## EXERCISE OBJECTIVE:
Please repeat exactly, and only, the lines from the one containing "Instruction: Select the" through the end of the records below, with no pictures.

Records contained in a dataset

========================================================================

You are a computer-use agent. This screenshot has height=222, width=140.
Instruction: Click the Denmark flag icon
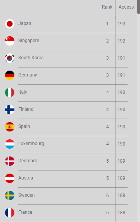pos(10,161)
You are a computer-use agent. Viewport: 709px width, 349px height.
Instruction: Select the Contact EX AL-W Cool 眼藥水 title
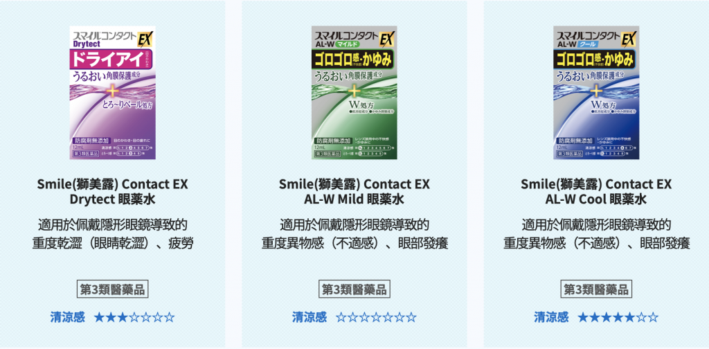click(596, 192)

========================================================================

## OUTPUT BELOW:
Instruction: Select the Contact EX AL-W Cool 眼藥水 title
click(596, 192)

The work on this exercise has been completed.